# Salt Fork



## BuckeyeCrappie1965 (Jul 15, 2019)

Any reports on the Crappie fishing lately? Water temps?


----------



## Salamander (Apr 11, 2004)

Water temp 79-81 around old marina route 22 yesterday. Fished ski zone found then 10-12 foot deep on minnows. Mostly short ones...


----------



## Dragline (Nov 26, 2007)

9/21 Saturday. Fished 5 hours. Launched and fished dam / cabin area. Target was Saugeye and only 3 caught . 18" & 15" & dink.. Switched to Crappie. 15 caught and only 6 keepers. Lots of White Bass, Cat fish, Rock Bass. Started at day lite. Used jig & minnow mostly. No tail.....
Water about 1 1/2' low and 77-78 degrees. First 4 hours not a breeze but finally caught some wind in front of the dam area. That helped the bite.
It got busy with boats ! Had to wait 1/2 hour to load back up. What a circus watching some people try to launch. I mean laugh your a** off dumb stuff. Oh well


----------



## Capt.pat (Feb 15, 2018)

Haven't fished Seneca before. Is the crappy bite similar to Leesville/Piedmont or maybe mosquito? Would be using jigs and various tails. Prefer not to use live bait. Thank you in advance.


----------



## Capt.pat (Feb 15, 2018)

Sorry was thinking Seneca but mistakenly posted here. Please excuse.


----------



## TClark (Apr 20, 2007)

JMO, but you can't compare Skeeter with Seneca, Piedmont or Leesville.
Mosquito Lake is thee hands down best crappie lake I've ever experienced.
Wife and I caught well over 100 one day this year. You'll be hard pressed to catch even close a limit at Seneca, Piedmont or Leesville or Tappan.

········

▸ Tasks to carry out
- A) In the Salt Fork fishing thread, how many crappie did Dragline catch, and how many of them were keepers?
- B) Please reproduce the Salt Fork fishing thread word for word from "## Salamander (Apr" up to and including "(Nov 26, 2007)".
- C) Resume the Salt Fork fishing thread after its last sentence.
The material after this is separate from the Salt Fork fishing thread.

▸ Recorded information
········

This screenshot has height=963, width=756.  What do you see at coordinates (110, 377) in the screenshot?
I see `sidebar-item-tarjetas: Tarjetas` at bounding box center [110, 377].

········

▸ Answers for the tasks
- A) Dragline caught 15 crappie, and 6 were keepers.

- B)
## Salamander (Apr 11, 2004)

Water temp 79-81 around old marina route 22 yesterday. Fished ski zone found then 10-12 foot deep on minnows. Mostly short ones...


----------



## Dragline (Nov 26, 2007)

- C)
----------



## buckeyebrian26 (Nov 10, 2013)

I don’t crappie fish, much but caught some toads this spring at piedmont saugeye fishing. A bunch too.


----------



## Capt.pat (Feb 15, 2018)

I've caught good catches at Piedmont and Leesville but I agree with tclark.i was curious about Seneca since iveI never been there.


----------



## Dragline (Nov 26, 2007)

Hi guy's. Added this post about Saltfork. Went out early this morning (Monday) with my son. Water temp was 63 degrees. Water still down 1 & 1/2' . Fog was like pea soup,,, thank's for GPS on the sonar to travel the lake because you were boating blind. It was 10:00am before fog lifted. 

Quit fishing after 2 1/2 hours. The air temp dropped and the wind made it miserable to fish. I didn't dress for the cold that rolled in. I never got a nibble, son caught a small Crappie & Saugeye.

Seen loads of fish suspended out in front of the dam area. Couldn't find any hungry fish.
As before , all fish were showing 12' - 16' feet deep and just floating in limbo mood.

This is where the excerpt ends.